We propose a model for the coupling of flow and transport equations with porous membrane-type conditions on part of the boundary. The governing equations consist of the incompressible Navier--Stokes equations coupled with an advection-diffusion equation, and we employ a Lagrange multiplier to enforce the coupling between penetration velocity and transport on the membrane, while mixed boundary conditions are considered in the remainder of the boundary. We show existence and uniqueness of the continuous problem using a fixed-point argument.

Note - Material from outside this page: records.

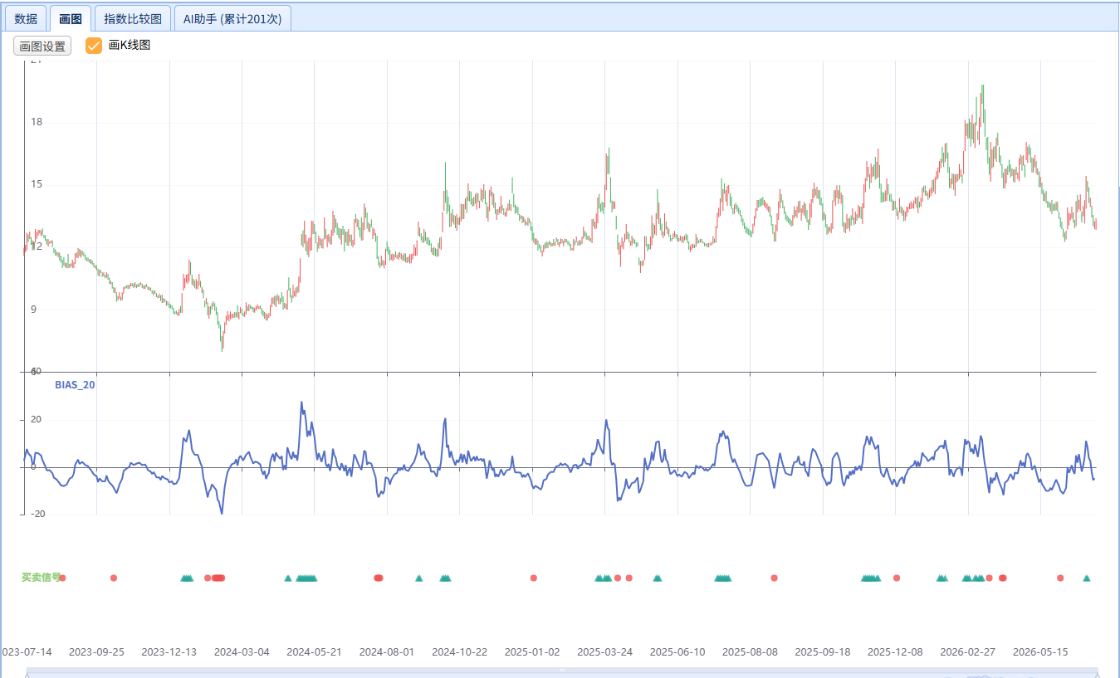1120x678 pixels.
Task: Select red sell signal dot below 2025-01-02
Action: coord(534,578)
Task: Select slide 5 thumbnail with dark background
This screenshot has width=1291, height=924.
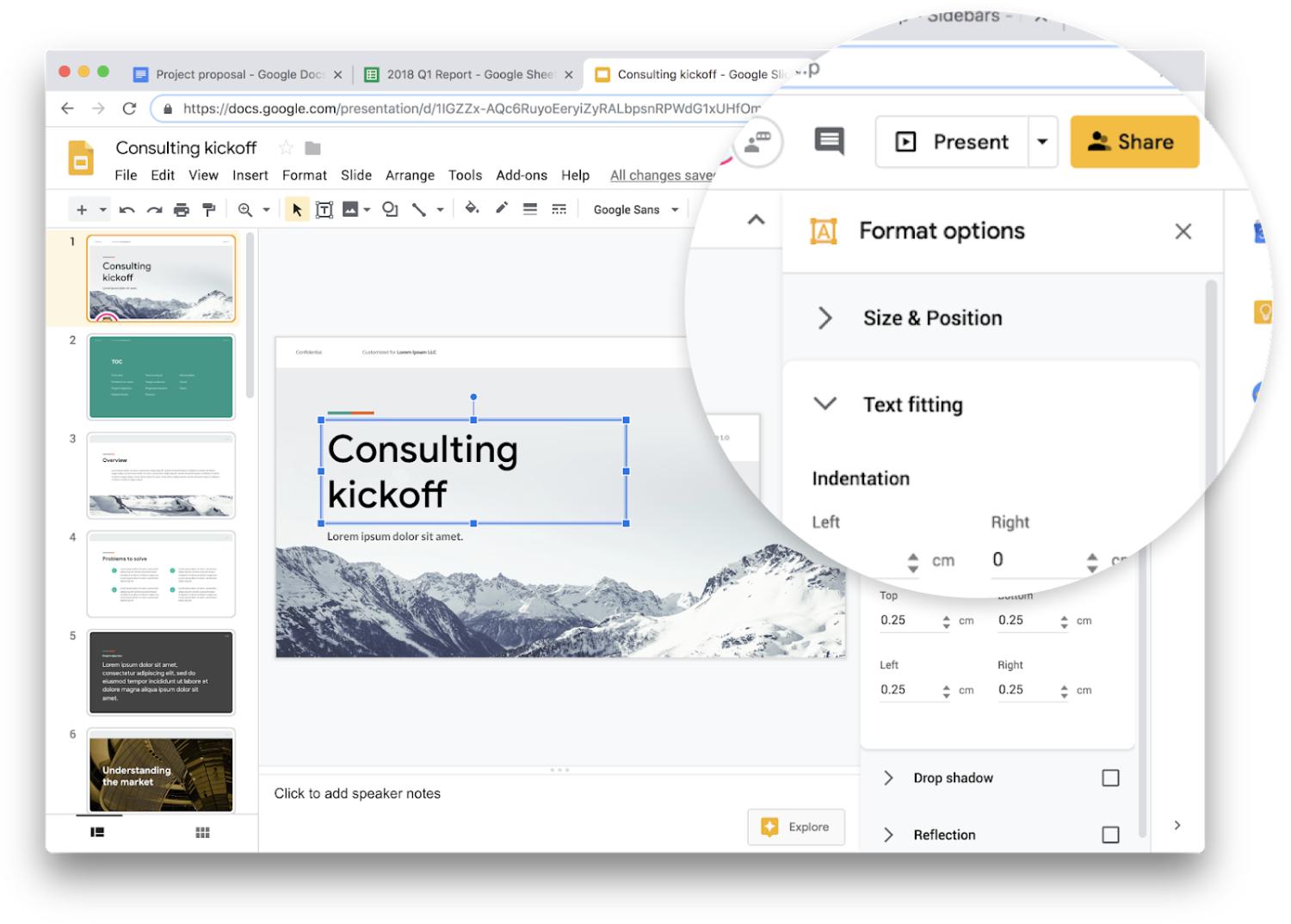Action: point(161,672)
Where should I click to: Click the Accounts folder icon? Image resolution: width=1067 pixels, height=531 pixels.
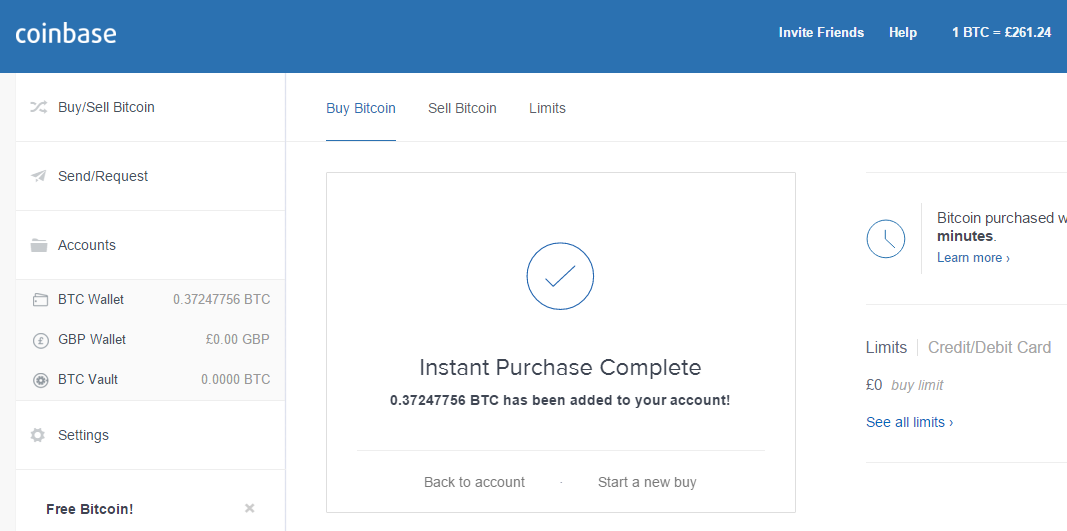coord(39,245)
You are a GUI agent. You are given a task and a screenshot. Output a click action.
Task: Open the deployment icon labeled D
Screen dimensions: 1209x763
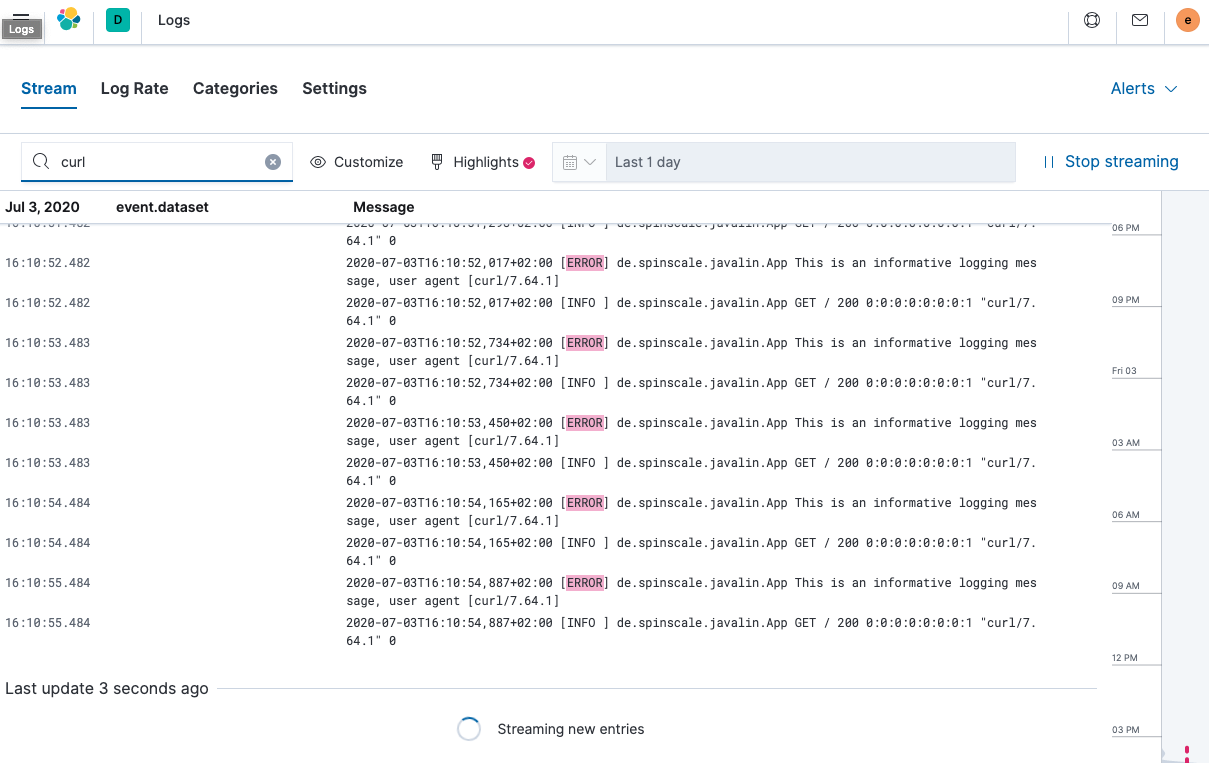[117, 19]

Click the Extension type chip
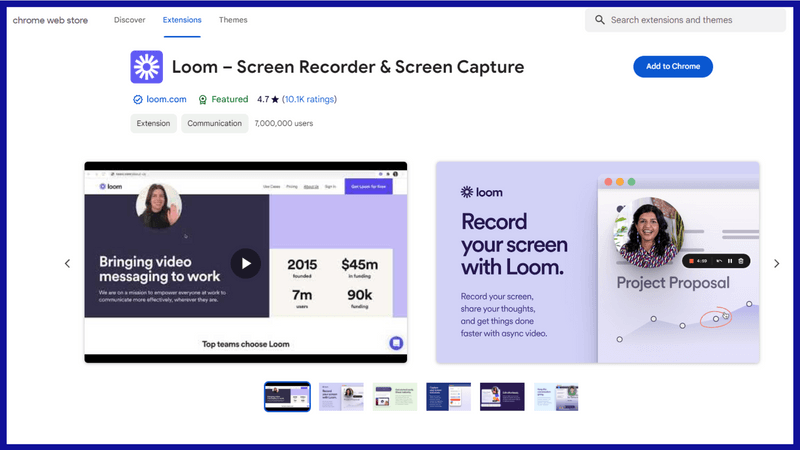pyautogui.click(x=153, y=124)
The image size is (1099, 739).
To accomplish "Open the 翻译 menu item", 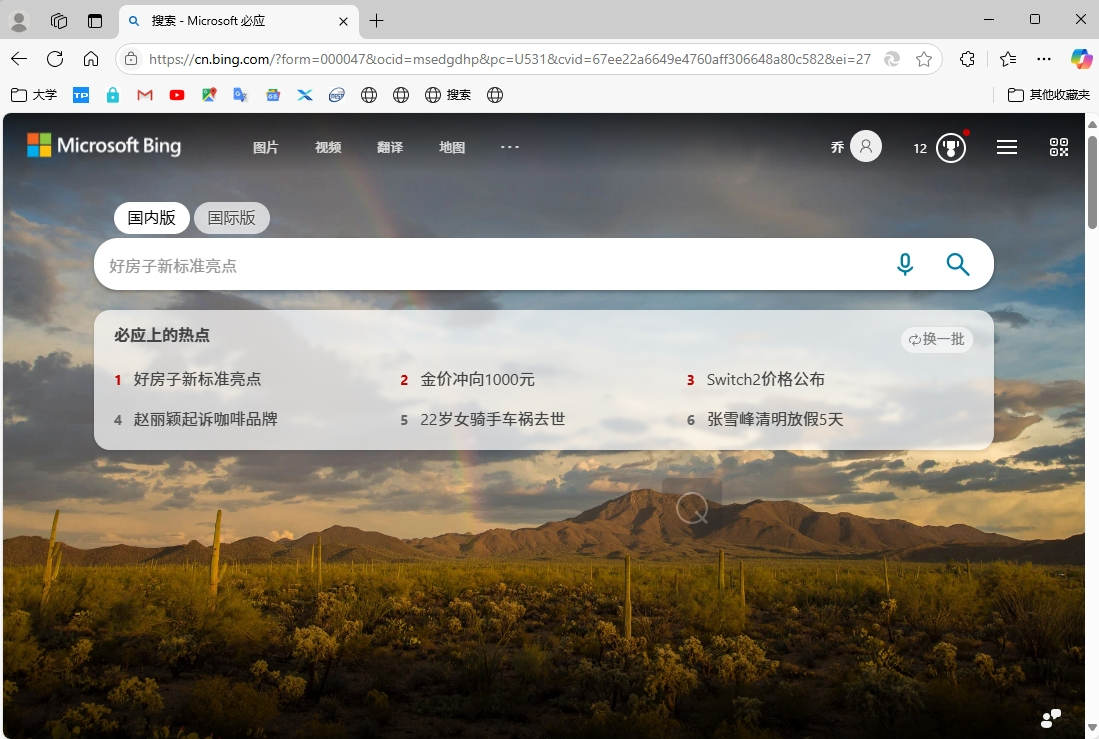I will pyautogui.click(x=390, y=147).
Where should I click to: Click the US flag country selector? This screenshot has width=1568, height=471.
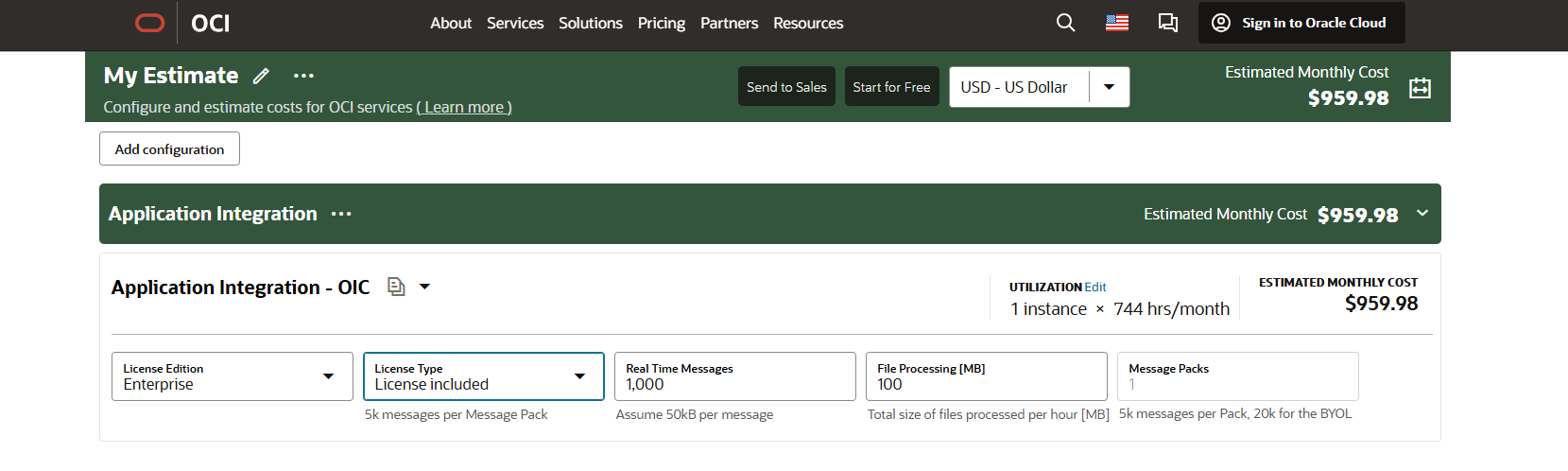click(1116, 23)
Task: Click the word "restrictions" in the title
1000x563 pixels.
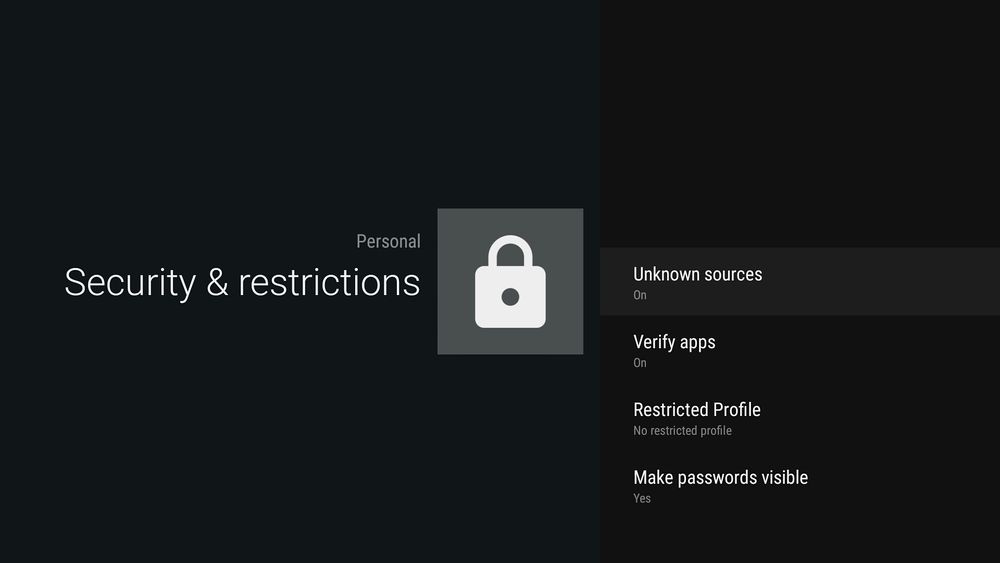Action: [x=329, y=282]
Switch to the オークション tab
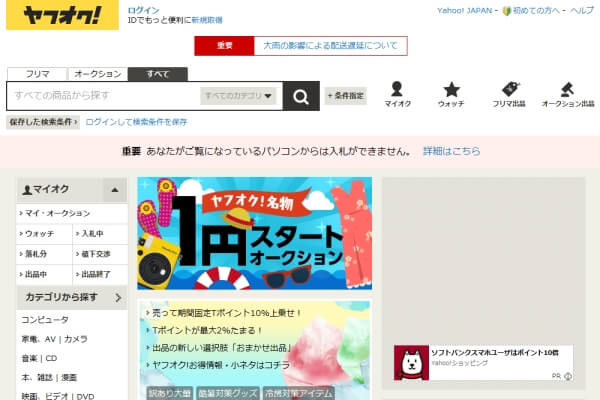The image size is (600, 400). (x=98, y=74)
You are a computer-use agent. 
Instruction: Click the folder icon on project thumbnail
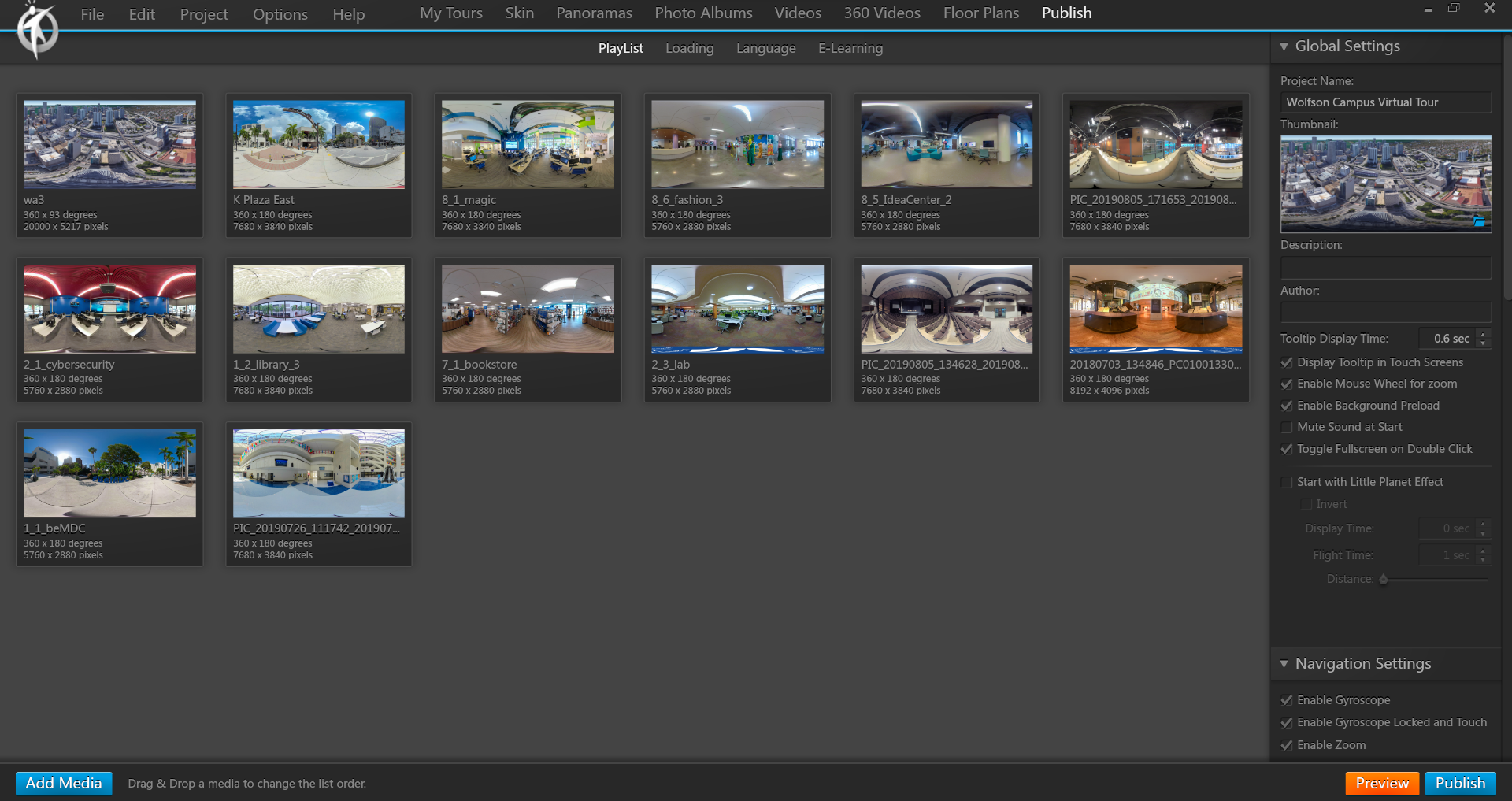1479,222
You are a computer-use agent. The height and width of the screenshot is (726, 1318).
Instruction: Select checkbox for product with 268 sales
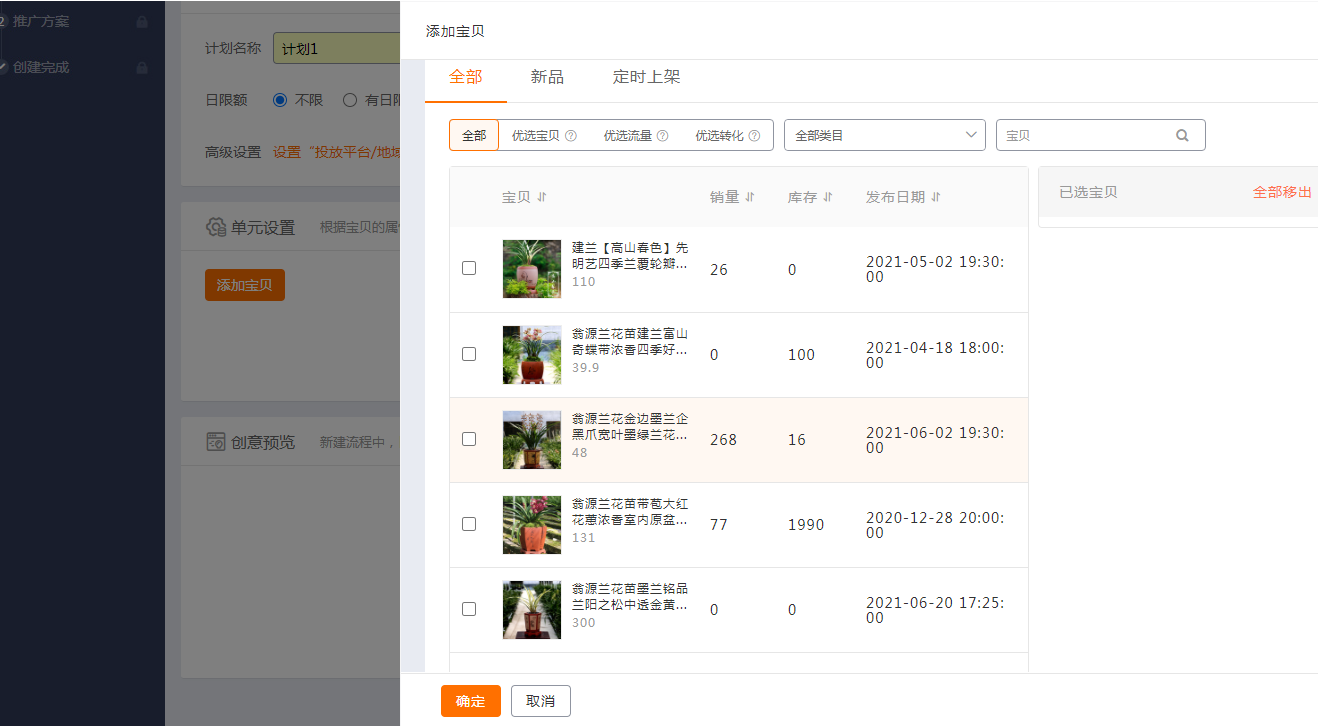pyautogui.click(x=469, y=439)
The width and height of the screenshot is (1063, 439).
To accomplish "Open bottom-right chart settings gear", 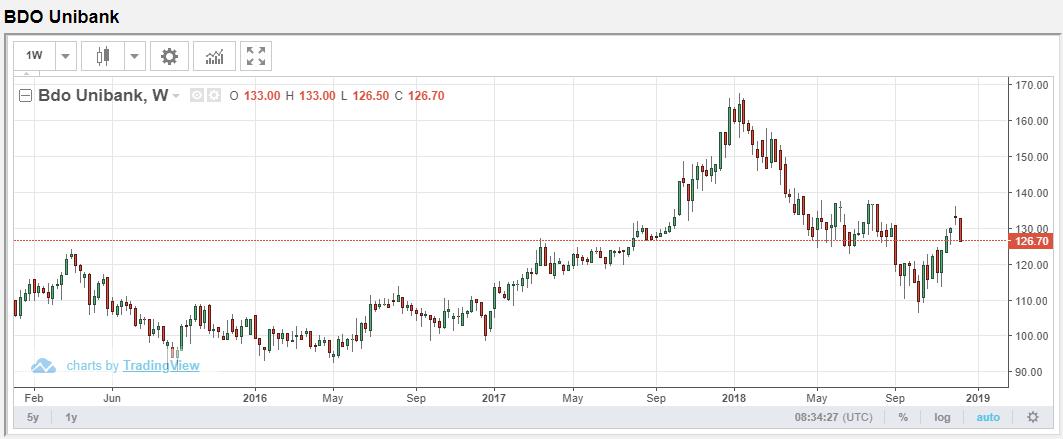I will [1032, 417].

Next, an H(div)-conforming finite element formulation is proposed, and we address its a priori error analysis. The method uses an upwind approach that provides stability in the convection-dominated regime. We showcase a set of numerical examples validating the theory and illustrating the use of the new methods in the simulation of reverse osmosis processes.

翻译：我们提出一个模型，用于描述部分边界上具有多孔膜型条件的流动与输运方程的耦合。控制方程由不可压缩Navier-Stokes方程与对流-扩散方程耦合组成，我们采用拉格朗日乘子来强制实现膜上渗透速度与输运之间的耦合，同时其余边界考虑混合边界条件。通过不动点论证，我们证明了连续问题的存在唯一性。随后，提出一种H(div)-相容有限元公式，并进行了先验误差分析。该方法采用迎风格式，在对流主导区域提供稳定性。我们展示了一组数值算例，验证了理论的有效性，并说明了新方法在反渗透过程模拟中的应用。